The planet is described as very beautiful and scenic, with locations such as France seeming to be "not so much ... an island in its own right as simply a means of defining the sweep and curve of a huge bay. This impression was heightened by the fact that the inner coastline of the crescent consisted almost entirely of steep cliffs." About the only other information given about the planet in the book is the existence of a species of Damogran Frond Crested Eagle which makes a papier-mache nest with a few pages of Zaphod's unused launching speech, despite the fact that the infants will not be able to break out of the nest. "The Damogran Frond Crested Eagle had heard of the notion of survival of the species but wanted no truck with it."

The planet of Damogran turns up as a location in the Hitchhiker's Adventure Game, in a section of the game where the player takes the part of Zaphod Beeblebrox. The planet is also shown in the Hitchhiker's Guide to the Galaxy movie, for the same part of the plot as in the book (but with less detail).

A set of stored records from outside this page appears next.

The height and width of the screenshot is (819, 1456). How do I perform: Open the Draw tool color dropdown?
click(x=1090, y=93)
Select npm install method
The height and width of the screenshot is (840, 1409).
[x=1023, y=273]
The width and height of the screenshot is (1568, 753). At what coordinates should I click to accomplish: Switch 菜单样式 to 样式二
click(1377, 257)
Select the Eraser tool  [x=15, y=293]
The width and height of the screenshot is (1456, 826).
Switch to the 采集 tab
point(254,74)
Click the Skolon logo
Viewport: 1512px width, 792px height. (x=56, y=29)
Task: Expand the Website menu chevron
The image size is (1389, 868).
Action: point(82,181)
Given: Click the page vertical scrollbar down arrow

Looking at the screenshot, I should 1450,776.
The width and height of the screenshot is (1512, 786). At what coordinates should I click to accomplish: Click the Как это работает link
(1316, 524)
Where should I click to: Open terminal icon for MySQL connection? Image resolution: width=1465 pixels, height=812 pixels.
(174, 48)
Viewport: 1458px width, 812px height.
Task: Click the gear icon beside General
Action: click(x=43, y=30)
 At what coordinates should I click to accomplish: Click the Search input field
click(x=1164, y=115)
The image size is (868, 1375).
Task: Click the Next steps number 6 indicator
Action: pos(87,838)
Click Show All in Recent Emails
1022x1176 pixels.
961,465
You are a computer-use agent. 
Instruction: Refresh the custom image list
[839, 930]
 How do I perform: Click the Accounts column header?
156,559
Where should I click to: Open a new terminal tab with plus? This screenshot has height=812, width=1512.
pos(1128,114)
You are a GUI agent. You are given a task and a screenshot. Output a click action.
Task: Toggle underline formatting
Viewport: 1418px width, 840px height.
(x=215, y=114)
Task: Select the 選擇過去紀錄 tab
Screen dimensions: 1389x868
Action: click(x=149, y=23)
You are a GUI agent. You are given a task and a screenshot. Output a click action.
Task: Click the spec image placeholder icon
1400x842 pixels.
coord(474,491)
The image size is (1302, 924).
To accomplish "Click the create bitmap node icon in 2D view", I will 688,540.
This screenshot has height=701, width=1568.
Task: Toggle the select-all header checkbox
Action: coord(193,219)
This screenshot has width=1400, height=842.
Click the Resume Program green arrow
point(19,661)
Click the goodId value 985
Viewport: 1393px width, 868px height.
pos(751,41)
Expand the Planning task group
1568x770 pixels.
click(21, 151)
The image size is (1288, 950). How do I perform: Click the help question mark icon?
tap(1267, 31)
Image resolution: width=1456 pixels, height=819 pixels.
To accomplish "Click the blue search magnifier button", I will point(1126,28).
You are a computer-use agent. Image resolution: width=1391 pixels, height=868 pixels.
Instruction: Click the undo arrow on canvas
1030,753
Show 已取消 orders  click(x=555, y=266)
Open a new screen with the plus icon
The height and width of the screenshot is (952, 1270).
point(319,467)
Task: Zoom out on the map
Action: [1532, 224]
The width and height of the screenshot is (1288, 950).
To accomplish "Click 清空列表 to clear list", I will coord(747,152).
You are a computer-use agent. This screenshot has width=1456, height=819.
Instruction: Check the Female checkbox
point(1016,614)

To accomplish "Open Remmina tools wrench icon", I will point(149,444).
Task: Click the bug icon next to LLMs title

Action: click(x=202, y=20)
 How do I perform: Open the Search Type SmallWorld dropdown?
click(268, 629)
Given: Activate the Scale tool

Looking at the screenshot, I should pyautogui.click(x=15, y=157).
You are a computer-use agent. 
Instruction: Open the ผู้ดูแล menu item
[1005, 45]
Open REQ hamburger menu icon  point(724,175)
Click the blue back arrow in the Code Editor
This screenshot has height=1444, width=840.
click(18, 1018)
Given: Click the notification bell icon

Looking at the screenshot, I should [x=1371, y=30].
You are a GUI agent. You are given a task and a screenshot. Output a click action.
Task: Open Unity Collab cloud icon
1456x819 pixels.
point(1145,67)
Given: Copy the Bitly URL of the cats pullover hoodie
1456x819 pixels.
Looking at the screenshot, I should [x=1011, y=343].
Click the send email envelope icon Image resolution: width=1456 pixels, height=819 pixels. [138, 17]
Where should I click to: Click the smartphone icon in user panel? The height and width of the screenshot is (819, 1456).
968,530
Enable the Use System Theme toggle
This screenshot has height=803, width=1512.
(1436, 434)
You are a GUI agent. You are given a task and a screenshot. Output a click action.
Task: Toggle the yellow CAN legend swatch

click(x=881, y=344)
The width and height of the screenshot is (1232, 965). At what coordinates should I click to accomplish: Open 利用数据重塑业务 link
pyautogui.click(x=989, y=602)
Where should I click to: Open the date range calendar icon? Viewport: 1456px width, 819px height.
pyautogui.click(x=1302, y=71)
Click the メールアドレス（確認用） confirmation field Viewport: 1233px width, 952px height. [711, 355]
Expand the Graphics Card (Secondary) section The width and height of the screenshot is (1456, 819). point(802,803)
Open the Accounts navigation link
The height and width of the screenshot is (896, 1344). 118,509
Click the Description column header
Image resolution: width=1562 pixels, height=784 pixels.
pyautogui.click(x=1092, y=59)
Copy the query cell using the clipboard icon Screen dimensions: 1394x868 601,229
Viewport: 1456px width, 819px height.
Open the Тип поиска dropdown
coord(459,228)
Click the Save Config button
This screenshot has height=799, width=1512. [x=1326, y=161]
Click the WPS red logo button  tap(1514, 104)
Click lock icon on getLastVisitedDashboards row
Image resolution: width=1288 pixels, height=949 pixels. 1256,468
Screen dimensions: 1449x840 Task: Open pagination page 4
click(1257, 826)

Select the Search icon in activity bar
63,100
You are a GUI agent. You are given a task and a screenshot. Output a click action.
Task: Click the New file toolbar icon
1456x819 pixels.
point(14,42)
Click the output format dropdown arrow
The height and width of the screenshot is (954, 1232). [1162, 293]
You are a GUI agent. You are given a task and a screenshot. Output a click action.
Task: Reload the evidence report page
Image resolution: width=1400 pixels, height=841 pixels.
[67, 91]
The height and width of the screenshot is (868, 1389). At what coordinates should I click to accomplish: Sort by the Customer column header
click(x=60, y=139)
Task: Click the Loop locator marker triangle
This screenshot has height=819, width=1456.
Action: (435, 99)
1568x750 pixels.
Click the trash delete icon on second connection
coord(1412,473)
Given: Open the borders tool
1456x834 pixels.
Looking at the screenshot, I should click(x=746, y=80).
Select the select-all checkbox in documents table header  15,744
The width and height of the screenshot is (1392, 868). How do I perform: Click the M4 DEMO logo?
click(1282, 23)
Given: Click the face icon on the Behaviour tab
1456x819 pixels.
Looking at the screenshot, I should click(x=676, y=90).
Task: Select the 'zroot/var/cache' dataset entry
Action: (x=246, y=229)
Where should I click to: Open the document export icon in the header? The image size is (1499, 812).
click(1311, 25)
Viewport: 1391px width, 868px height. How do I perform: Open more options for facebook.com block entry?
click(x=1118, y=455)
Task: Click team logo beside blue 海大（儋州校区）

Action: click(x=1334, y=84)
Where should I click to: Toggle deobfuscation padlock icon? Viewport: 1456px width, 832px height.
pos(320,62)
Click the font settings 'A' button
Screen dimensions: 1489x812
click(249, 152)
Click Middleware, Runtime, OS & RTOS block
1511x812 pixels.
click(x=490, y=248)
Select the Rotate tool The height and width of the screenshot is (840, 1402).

Numerous people have used "Damogran" as a username or named something after it. The most amusing, in my opinion, is "Damogran Apathetic Solutions," at, an organization of "people who like hacking together interesting applications" but due to lack of time, "regularly come up with interesting ideas that end up falling by the wayside. If we were to develop a strong emotional commitment to each one of these failed and forgotten projects we'd go insane. So in this case a little bit of apathy proves to be a bit of an asset."

Adams, Douglas. The Hitchhiker's Guide to the Galaxy. London: Pan Books, 1979.